Kirsch, Nichtfinanzielle Berichterstattungspflicht (HGB), infoCenter, NWB CAAAG-79145

Kernfragen
  • Wie ist die EU-(Umwelt)Taxonomie in die Unternehmensregulierung im Rahmen des Green Deal der EU einzuordnen?

  • Wer ist wo zur Berichterstattung verpflichtet?

  • Wie funktionieren die Klassifikation und die Bestimmung der „grünen“ Anteile und welche Ausstrahlungswirkungen ergeben sich für andere Unternehmen?

I. Einleitung

Die EU hat sich mit dem Green Deal ein klares Ziel gesetzt: Klimaneutralität bis 2050 unter gleichzeitiger Beachtung der übrigen Nachhaltigkeitsfelder, d. h. die Beachtung von relevanten Umwelt-, Sozial- und Governance-Standards (ESG). Um dieses Ziel zu erreichen, nutzen EU und nationale Gesetzgebung die unterschiedlichsten Wege, die von der direkten Regulierung über Verbote bestimmter Tätigkeiten bis zur Transparenzschaffung über die Nachhaltigkeitsberichterstattung reichen.

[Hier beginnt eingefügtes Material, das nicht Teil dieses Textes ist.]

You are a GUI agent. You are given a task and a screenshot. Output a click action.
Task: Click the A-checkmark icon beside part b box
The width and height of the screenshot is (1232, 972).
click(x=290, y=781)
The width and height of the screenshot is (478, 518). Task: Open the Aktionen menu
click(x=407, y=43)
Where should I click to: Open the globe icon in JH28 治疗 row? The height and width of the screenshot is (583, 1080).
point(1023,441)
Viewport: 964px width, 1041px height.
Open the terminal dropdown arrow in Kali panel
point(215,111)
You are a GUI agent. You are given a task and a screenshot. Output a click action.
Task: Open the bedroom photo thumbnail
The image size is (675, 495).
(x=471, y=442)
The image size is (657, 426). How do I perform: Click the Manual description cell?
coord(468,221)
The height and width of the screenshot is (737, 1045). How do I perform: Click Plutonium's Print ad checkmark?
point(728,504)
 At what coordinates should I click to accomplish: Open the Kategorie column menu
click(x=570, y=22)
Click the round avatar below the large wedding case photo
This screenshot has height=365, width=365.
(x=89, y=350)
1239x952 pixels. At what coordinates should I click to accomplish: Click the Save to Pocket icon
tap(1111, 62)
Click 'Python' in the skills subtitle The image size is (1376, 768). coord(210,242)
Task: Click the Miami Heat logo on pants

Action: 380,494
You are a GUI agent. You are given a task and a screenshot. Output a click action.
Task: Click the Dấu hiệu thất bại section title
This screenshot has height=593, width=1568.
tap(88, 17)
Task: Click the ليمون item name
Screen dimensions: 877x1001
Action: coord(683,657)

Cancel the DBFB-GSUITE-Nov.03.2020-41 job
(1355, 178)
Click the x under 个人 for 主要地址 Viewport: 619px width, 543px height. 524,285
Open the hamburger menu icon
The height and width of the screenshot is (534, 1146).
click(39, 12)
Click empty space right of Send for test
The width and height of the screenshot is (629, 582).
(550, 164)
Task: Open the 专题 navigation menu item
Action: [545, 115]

Mit der Sustainable Finance Initiative schätzt die EU den Weg über die Regulierung der Finanzbranche als besonders geeignet ein, da die Transformation hin zu einem klimaneutralen und nachhaltig wirtschaftenden Kontinent zunächst einmal enorme Finanzmittel benötigt, die über geeignete Maßnahmen in die richtige Richtung gelenkt werden sollen. Die Finanzbranche übernimmt somit die Funktion, nachhaltig tätige Unternehmen (weiter) zu unterstützen, während nicht nachhaltig tätigen Unternehmen mit der Zeit die Finanzmittel entzogen werden, was diese zu einem Umdenken animieren soll.